RICHMOND, Va. (WRIC) – Virginia’s registered voter list was shared with someone in early March, a disclosure of people’s personal information the state said was “not the work of a malicious actor or a system failure” but “human error.”

The Department of Elections (ELECT) said on March 6 an employee accidentally sent Virginia’s list of registered voters, including people’s personal information, to someone who had requested a district’s voting history.

“The incident was caused by human error and there is no reason to believe that the disclosed data will be used for fraudulent purposes,” the state agency said in a statement on April 14, more than a month after the data was shared. “The department has determined that the incident is not the work of a malicious actor or a system failure.”

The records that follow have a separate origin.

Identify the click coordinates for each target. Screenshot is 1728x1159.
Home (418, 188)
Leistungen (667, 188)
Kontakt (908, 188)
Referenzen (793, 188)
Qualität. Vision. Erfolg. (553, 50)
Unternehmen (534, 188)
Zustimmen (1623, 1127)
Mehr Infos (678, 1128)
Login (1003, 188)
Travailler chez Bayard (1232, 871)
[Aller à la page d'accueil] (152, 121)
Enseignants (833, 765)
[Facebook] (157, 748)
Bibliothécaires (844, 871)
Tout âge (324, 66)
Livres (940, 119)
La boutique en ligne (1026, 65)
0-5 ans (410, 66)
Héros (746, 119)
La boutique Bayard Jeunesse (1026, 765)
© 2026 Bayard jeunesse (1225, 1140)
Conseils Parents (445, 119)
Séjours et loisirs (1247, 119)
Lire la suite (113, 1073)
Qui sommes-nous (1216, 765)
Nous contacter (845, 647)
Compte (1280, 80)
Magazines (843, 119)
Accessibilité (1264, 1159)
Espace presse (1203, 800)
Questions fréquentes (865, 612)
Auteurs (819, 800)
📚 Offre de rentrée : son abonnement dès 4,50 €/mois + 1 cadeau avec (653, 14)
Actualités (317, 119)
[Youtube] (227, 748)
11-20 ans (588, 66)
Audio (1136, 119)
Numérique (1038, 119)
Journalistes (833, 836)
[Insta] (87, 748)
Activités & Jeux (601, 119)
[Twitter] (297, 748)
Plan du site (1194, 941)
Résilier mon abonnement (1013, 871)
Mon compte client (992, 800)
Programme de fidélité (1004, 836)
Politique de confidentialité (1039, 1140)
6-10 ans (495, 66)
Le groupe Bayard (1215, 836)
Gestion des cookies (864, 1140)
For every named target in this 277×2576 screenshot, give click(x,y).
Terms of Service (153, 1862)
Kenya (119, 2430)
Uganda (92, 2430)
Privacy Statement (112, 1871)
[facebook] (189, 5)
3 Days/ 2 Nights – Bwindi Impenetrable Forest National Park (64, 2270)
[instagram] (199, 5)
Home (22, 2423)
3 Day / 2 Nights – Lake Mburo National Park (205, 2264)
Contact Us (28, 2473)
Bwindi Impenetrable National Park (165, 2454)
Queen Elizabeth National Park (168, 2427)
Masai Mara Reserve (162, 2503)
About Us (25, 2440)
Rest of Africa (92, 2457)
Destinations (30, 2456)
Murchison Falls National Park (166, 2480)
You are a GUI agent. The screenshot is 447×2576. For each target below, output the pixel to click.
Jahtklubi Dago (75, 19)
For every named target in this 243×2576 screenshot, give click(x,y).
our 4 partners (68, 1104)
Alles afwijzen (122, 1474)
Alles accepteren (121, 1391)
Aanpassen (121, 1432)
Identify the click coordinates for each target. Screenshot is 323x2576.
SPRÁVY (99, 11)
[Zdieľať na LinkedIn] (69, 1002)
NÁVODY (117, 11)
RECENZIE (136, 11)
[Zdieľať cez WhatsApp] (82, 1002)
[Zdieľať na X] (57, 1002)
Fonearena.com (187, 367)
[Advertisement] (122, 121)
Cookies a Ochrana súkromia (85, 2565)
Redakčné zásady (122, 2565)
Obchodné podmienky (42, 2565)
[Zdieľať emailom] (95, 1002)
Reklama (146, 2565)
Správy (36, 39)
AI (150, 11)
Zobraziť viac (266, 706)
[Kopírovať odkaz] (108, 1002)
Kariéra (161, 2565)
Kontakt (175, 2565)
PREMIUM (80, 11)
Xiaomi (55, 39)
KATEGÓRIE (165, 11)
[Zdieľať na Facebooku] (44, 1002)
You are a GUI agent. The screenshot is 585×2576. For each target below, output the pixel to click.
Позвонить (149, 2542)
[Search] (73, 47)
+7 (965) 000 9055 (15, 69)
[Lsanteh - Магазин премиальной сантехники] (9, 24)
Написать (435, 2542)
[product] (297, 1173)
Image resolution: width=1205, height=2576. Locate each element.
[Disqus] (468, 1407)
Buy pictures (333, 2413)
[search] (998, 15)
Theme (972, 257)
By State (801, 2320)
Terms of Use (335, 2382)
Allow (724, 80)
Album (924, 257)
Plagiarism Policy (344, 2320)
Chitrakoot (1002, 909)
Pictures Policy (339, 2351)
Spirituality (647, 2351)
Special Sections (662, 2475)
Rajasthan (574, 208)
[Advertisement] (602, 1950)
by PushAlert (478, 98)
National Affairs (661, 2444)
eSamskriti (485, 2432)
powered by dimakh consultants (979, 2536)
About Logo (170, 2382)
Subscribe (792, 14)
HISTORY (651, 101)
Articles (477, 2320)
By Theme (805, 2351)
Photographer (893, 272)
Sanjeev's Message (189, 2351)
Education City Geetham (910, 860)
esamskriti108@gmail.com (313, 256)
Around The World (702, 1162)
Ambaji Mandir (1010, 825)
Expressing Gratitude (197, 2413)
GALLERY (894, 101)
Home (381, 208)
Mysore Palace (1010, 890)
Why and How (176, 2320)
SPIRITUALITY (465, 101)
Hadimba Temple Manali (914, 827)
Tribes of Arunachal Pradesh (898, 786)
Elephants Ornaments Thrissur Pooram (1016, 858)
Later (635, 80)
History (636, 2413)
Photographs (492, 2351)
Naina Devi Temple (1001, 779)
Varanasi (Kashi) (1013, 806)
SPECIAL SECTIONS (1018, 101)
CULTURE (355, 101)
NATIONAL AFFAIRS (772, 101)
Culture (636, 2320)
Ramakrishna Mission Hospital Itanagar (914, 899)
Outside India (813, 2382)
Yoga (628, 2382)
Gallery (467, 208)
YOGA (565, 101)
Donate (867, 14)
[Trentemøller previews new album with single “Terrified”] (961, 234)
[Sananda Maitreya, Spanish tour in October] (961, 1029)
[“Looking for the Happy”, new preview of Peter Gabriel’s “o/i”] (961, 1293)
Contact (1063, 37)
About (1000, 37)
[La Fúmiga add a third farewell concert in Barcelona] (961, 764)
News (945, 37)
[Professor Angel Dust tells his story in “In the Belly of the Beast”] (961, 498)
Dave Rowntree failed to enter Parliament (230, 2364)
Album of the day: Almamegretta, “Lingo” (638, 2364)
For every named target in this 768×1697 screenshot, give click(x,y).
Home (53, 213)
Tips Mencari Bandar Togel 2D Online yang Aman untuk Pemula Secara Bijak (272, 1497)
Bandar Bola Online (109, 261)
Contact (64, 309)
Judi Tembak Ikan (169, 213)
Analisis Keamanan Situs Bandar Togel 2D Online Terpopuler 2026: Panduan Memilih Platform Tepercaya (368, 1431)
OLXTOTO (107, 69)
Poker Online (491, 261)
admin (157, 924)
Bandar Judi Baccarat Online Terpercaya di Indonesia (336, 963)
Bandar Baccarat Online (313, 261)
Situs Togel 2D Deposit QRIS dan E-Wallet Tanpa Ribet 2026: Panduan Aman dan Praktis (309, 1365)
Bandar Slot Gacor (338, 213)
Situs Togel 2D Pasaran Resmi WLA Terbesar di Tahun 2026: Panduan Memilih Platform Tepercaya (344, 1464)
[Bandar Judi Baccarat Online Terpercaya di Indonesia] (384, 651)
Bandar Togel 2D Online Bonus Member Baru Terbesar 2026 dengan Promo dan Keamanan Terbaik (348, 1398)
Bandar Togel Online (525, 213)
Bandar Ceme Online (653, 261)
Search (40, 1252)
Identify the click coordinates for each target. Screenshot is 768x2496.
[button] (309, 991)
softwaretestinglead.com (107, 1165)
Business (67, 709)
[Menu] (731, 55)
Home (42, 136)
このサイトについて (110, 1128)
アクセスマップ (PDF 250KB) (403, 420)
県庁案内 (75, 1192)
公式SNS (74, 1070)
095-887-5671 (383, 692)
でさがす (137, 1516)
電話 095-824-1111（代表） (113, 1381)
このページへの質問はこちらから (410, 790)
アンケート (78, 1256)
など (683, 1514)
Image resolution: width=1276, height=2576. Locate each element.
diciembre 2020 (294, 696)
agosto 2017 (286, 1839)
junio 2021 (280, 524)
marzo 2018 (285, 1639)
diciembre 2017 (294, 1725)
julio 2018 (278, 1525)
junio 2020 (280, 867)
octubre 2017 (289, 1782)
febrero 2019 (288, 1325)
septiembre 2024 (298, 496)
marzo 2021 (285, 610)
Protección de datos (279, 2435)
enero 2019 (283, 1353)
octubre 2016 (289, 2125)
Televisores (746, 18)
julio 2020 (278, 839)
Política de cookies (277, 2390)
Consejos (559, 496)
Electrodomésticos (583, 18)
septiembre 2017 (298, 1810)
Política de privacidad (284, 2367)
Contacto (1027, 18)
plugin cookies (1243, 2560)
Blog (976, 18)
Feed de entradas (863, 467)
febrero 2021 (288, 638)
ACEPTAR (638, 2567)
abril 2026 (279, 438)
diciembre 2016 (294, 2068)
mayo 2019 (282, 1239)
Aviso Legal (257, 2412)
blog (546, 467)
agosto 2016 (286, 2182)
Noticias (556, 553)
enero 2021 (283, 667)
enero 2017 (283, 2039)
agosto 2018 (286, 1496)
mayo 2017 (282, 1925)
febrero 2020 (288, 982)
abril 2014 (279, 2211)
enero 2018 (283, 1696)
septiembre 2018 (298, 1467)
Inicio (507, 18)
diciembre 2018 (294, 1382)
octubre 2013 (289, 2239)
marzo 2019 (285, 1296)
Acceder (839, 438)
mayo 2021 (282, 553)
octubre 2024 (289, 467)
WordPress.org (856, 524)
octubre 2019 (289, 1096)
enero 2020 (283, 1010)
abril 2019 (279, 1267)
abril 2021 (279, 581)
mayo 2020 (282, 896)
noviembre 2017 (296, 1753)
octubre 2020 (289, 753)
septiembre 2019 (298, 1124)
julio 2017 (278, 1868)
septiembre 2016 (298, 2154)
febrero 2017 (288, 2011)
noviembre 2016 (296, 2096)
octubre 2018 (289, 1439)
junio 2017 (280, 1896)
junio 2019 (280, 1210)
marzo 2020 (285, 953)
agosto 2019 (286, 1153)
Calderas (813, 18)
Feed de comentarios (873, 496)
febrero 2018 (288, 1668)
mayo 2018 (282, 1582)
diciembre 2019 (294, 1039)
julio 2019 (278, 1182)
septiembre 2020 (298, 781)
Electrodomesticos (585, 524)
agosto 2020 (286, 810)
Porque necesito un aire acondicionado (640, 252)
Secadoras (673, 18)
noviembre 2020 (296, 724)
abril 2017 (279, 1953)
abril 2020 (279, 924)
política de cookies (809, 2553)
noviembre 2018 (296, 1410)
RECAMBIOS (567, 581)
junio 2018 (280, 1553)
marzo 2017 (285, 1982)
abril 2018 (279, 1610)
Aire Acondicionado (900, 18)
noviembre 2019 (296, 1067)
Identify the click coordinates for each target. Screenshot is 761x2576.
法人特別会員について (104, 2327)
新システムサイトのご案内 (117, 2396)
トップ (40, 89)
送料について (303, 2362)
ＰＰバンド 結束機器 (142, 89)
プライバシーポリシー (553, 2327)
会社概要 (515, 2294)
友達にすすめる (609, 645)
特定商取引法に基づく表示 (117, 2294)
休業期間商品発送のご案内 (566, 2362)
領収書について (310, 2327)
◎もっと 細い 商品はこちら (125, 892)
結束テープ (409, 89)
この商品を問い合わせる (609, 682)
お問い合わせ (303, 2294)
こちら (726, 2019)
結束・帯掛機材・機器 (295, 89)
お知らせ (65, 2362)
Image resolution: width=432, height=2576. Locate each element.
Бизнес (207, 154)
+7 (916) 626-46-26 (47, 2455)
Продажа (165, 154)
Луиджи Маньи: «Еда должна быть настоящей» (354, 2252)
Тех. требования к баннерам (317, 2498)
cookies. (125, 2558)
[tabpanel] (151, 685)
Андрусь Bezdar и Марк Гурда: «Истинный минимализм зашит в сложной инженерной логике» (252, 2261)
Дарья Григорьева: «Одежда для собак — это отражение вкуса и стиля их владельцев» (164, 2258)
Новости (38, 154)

The unidentified recipient contacted the department immediately, the data was destroyed and the inspector general’s office investigated, the state agency said in its statement. The department added that there is no indication the data was further shared or downloaded.

“ELECT followed proper procedures for evaluation and disclosure of the incident to law enforcement,” the department said in a statement.

The disclosure has led to immediate changes within the department “to strengthen its security processes for fulfilling data requests of this type,” according to the state.

The state elections department said it has re-trained employees, reassigned its data-sharing-related tasks, tightened its data-sharing rules and access has been moved from the department that made the error.